Saved entries
★ ★ ★
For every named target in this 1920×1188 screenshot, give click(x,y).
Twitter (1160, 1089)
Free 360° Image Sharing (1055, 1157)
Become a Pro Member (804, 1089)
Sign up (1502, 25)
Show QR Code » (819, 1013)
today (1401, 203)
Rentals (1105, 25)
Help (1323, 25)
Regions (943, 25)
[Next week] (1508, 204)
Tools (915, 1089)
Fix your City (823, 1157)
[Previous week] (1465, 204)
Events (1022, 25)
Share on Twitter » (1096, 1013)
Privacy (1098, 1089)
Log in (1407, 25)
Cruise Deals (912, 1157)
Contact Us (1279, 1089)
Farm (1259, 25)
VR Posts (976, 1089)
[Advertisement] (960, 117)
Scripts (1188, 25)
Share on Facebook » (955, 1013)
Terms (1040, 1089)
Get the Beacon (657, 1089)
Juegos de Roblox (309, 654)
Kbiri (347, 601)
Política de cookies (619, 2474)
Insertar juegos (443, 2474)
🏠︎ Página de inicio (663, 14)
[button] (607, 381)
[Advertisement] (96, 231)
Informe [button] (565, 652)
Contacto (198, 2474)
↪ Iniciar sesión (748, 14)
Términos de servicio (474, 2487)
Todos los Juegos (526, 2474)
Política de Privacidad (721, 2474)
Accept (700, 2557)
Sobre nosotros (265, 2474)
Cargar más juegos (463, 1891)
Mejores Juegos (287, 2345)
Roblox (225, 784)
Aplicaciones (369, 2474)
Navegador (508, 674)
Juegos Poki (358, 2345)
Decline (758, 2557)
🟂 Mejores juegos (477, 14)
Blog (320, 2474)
★ ★ ★
What to produce
Would you output every entry exactly as it was written?

Solution to the exercise
For every named target in this 1920×1188 screenshot, give click(x,y).
Twitter (1160, 1089)
Free 360° Image Sharing (1055, 1157)
Become a Pro Member (804, 1089)
Sign up (1502, 25)
Show QR Code » (819, 1013)
today (1401, 203)
Rentals (1105, 25)
Help (1323, 25)
Regions (943, 25)
[Next week] (1508, 204)
Tools (915, 1089)
Fix your City (823, 1157)
[Previous week] (1465, 204)
Events (1022, 25)
Share on Twitter » (1096, 1013)
Privacy (1098, 1089)
Log in (1407, 25)
Cruise Deals (912, 1157)
Contact Us (1279, 1089)
Farm (1259, 25)
VR Posts (976, 1089)
[Advertisement] (960, 117)
Scripts (1188, 25)
Share on Facebook » (955, 1013)
Terms (1040, 1089)
Get the Beacon (657, 1089)
Juegos de Roblox (309, 654)
Kbiri (347, 601)
Política de cookies (619, 2474)
Insertar juegos (443, 2474)
🏠︎ Página de inicio (663, 14)
[button] (607, 381)
[Advertisement] (96, 231)
Informe [button] (565, 652)
Contacto (198, 2474)
↪ Iniciar sesión (748, 14)
Términos de servicio (474, 2487)
Todos los Juegos (526, 2474)
Política de Privacidad (721, 2474)
Accept (700, 2557)
Sobre nosotros (265, 2474)
Cargar más juegos (463, 1891)
Mejores Juegos (287, 2345)
Roblox (225, 784)
Aplicaciones (369, 2474)
Navegador (508, 674)
Juegos Poki (358, 2345)
Decline (758, 2557)
🟂 Mejores juegos (477, 14)
Blog (320, 2474)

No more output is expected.